Meredith siguió pensando que los dos pecaban de excesiva ingenuidad. Eran, y siempre serían, muchísimas las personas que decían una cosa y hacían otra, pero la evidente admiración que tenía Shelagh por el padre de Hal y su respeto la impresionaron a pesar de todo.

—La policía le explicó a Hal que usted creía haber oído el accidente, pero que no se dio cuenta de lo que en realidad había ocurrido hasta la mañana siguiente —le dijo con toda su amabilidad—. ¿Es así?

Shelagh se llevó la taza de café a los labios con una mano temblorosa, dio un par de sorbos y volvió a dejarla en el plato tintineando.

—Con toda sinceridad, no sé qué fue lo que oí. Si es que tiene alguna relación con lo ocurrido.

—Siga, por favor.

—No tengo ninguna duda de que oí algo, y no fue el frenazo habitual, ni tampoco el ruido de los neumáticos cuando alguien toma la curva a una velocidad excesiva, sino una especie de rumor sonoro, creo yo. —Calló—. Estaba escuchando un disco de John Martyn,
Solid Air.
Es bastante suave, pero aun y todo no habría oído el ruido de fuera si no se hubiera producido entre el final de un tema y el principio del siguiente.

—¿A qué hora fue eso?

—Más o menos a la una.

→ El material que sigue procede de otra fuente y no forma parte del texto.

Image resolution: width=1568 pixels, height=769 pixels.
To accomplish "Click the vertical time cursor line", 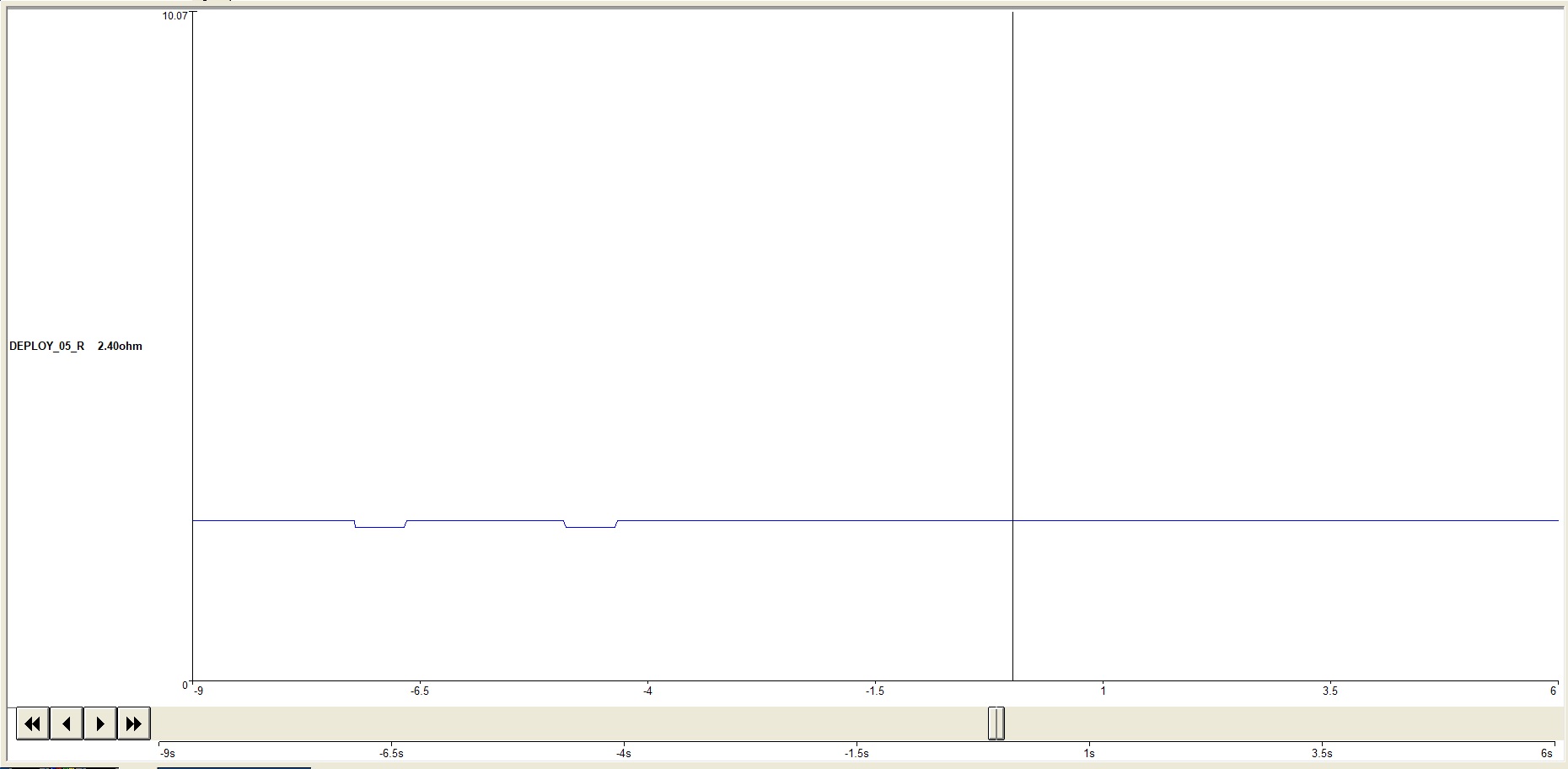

Me levanté a mirar por la ventana, pero no vi nada en absoluto. Estaba todo completamente a oscuras y en silencio. Supuse que el coche había pasado de largo. Por la mañana, cuando vi a la policía y la ambulancia abajo, en el río, fue cuando lo comprendí.

Hal puso cara de no saber por dónde iba Shelagh con todo lo que estaba contando. Meredith, en cambio, sí empezaba a entender.

—Un momento —dijo—. A ver si lo he comprendido bien. Acaba de decir que miró al exterior y que no vio las luces de ningún coche encendidas, ¿es cierto?

Shelagh asintió.

—¿Y esto se lo contó a la policía?

Hal miraba a una y a otra.

—No estoy seguro de entender por qué es tan importante ese detalle…

—Tal vez no lo sea —precisó de inmediato Meredith—. De momento sólo resulta extraño. Chocante. Para empezar: si tu padre estuviera por encima de la tasa de alcohol permitida, y no estoy diciendo que lo estuviera, ¿habría querido conducir de noche sin encender los faros?

Hal frunció el ceño.

—Pero si el coche saltó por el puente y cayó al agua, lo lógico es que los faros hubieran reventado.

—Claro, pero según dijiste antes el coche no sufrió daños demasiado graves. —Siguió con su exposición—. Además, de acuerdo con lo que te explicó la policía, Shelagh había oído un frenazo. ¿No? —El asintió—. Pero Shelagh acaba de decirnos que eso es exactamente lo que no oyó.